# salt water fishing in my TInboat! many PICS



## skimsucka (Feb 19, 2012)

Well everyone its been a long while since I have been on here haven't lost interest just haven't had much time . Got a new 7'6 star medium light rod with a 3k FJ stradic <3, anyhow here's some pics from recent catches and trips I've made in the saltwater zone 























































I also have been shooting go pro footage of (big)catches ill eventually compile and upload to post 
and here's a lake i hit literally right off interstate 95 pulled my little car right off the highway ahah


----------



## 200racing (Feb 19, 2012)

you ever eat snook?


----------



## Captain Ahab (Feb 19, 2012)

Nice stuff man - never overlook those little ponds and lakes, they are often hardly fished and there are usually a few big ones in each


----------



## cole.manns (Feb 19, 2012)

200racing said:


> you ever eat snook?



Unless your up in the panhandle there closed. We had a big freeze which killed a ton of them a couple years ago.


----------



## skimsucka (Feb 19, 2012)

cole.manns said:


> 200racing said:
> 
> 
> > you ever eat snook?
> ...



down here the season just opened feb 1st allowed 1 fish a day 28-32 inches !




200racing said:


> you ever eat snook?



haven't yet I'm allergic to shrimp even if i touch it and have never ate seafood all though i live at the beach pretty much but as soon as i catch a slot I'm going to try I hear its very very good my friend manages to catch 2 slots a week some how



Captain Ahab said:


> Nice stuff man - never overlook those little ponds and lakes, they are often hardly fished and there are usually a few big ones in each



always hit those !


----------



## Jim (Feb 23, 2012)

Hey! Long time no see! 

Glad your still floating around! Great report!

Jim


----------



## DocWatson (Feb 23, 2012)

200racing said:


> you ever eat snook?


“Snook have excellent flavor because they eat crustaceans and other fish … The flesh is dense and firm, delicate and flaky, and has moderate oil content and full-bodied flavor.”

https://chowhound.chow.com/topics/732823


----------



## clamman (Feb 24, 2012)

Hey Skim!

Man do I ever ENVY you !!! Great photos! 
Nothing like catching Snook....run....fight....JUMP....
and then they take you to the closest barnacle covered piling or mangrove root and ....See Ya !! #-o 

Nice Redfish and good size Trout...you are living large , my friend.....
Enjoy EVERY moment of it . =D>


----------



## shamoo (Feb 29, 2012)

Great post and nice pictures, way to stretch that line sucka =D>


----------



## Galveston340 (Mar 15, 2012)

*.....some excellent pics! *


----------



## jeko1958 (Apr 10, 2012)

Great post...thanks for sharing!


----------

* [Items listed in a dataset]
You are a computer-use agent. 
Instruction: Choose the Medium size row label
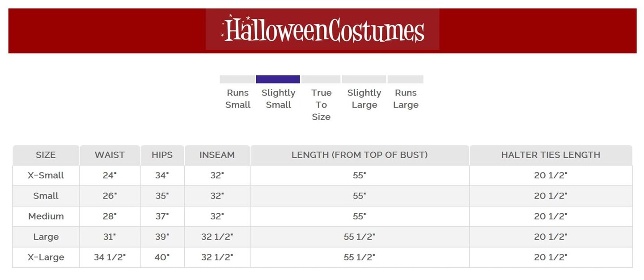point(46,216)
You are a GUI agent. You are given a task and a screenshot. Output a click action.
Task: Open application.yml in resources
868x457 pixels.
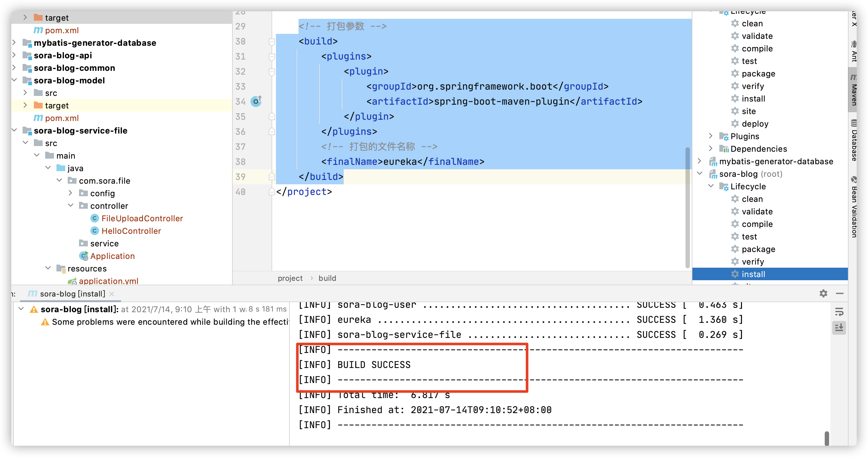click(108, 281)

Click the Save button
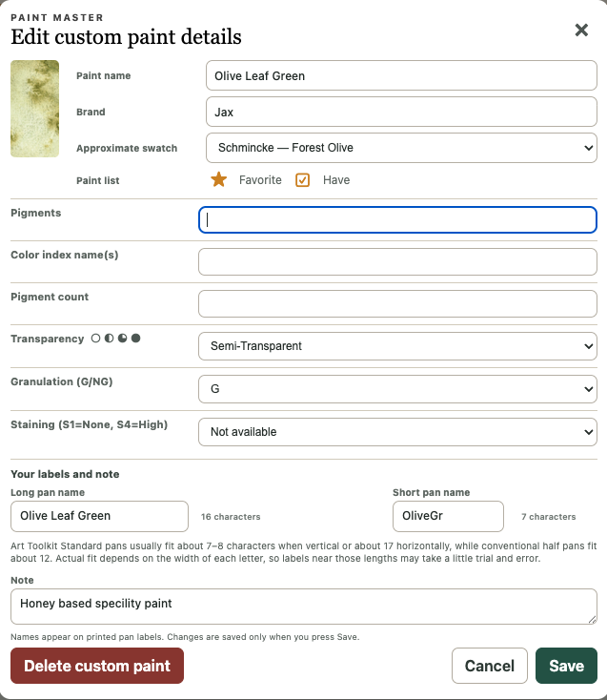[566, 666]
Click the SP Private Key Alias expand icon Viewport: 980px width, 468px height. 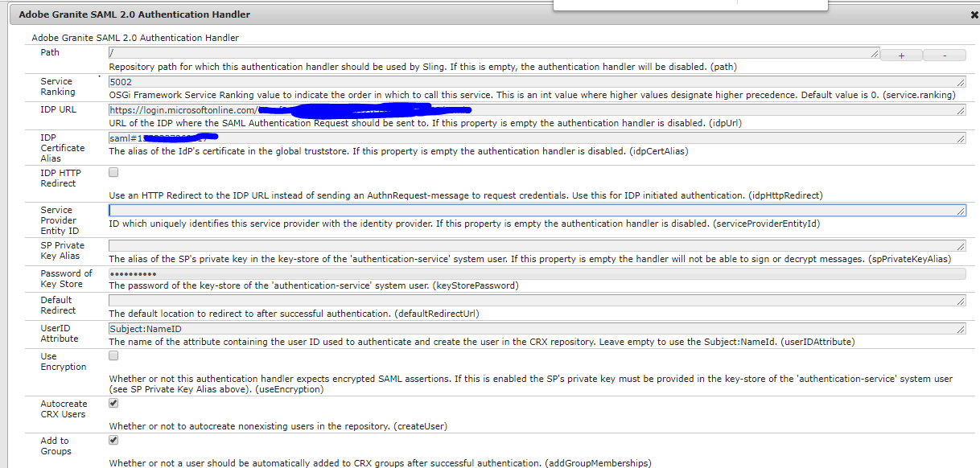point(960,246)
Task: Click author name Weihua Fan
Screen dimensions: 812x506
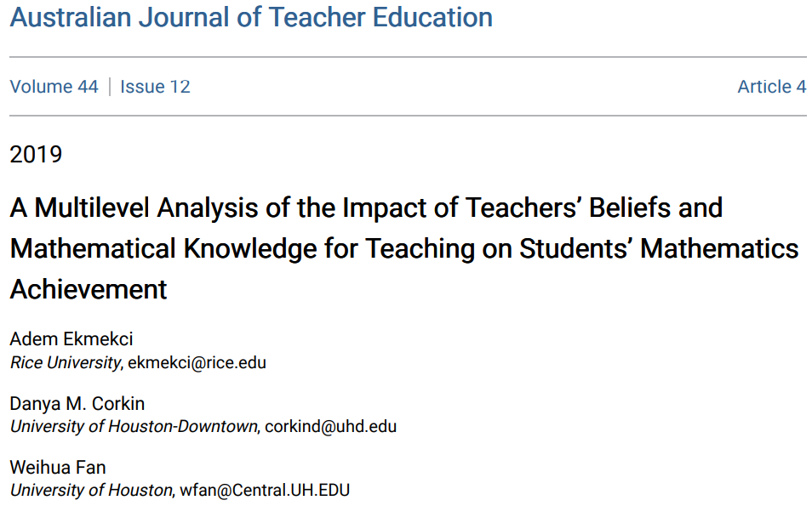Action: click(x=58, y=467)
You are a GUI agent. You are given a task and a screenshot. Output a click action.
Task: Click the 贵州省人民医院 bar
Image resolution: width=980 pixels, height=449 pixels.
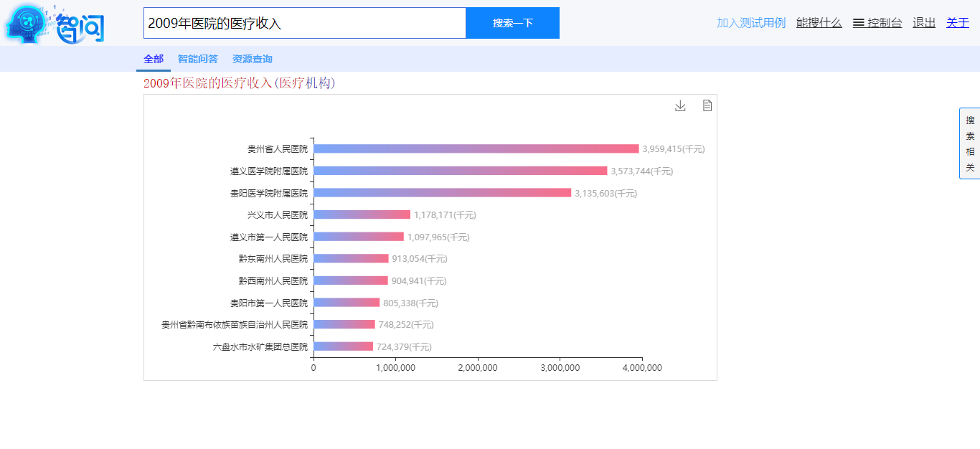pos(476,148)
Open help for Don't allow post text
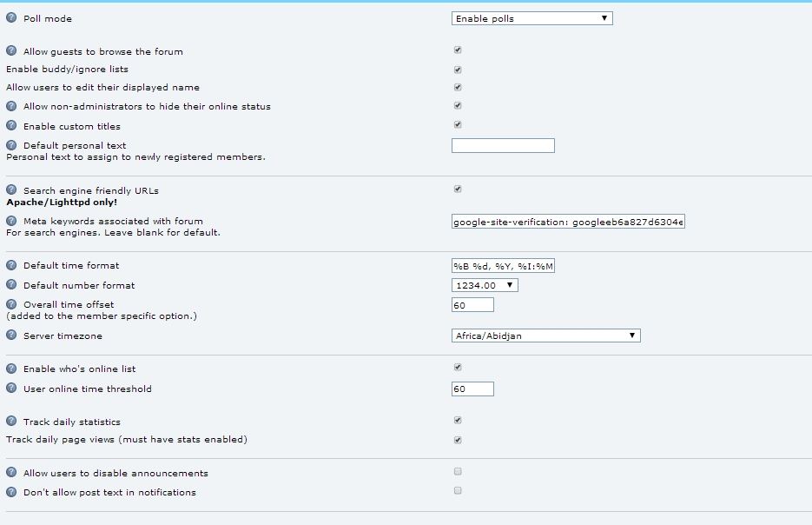 [11, 492]
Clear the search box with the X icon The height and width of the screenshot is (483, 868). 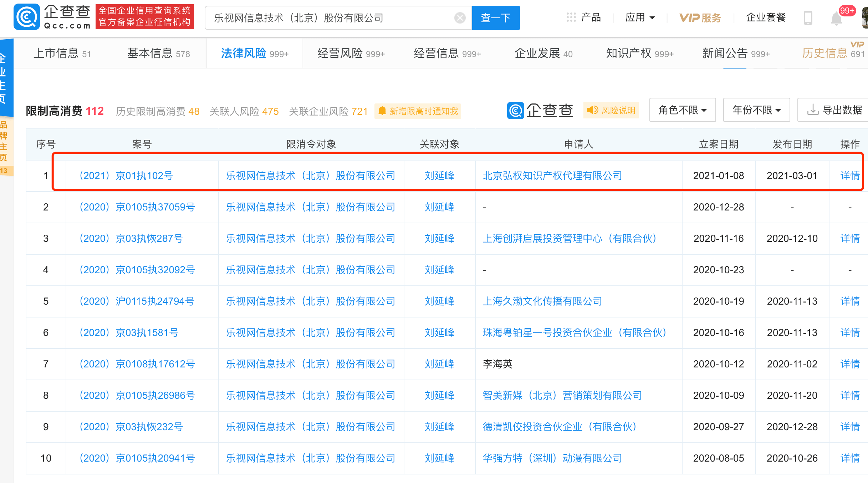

* [EXERCISE DIRECTIONS] In the saltwater fishing thread, what size limit and daily limit does skimsucka give for the snook season?

* [COMPLETE RESPONSE] One fish a day, 28 to 32 inches.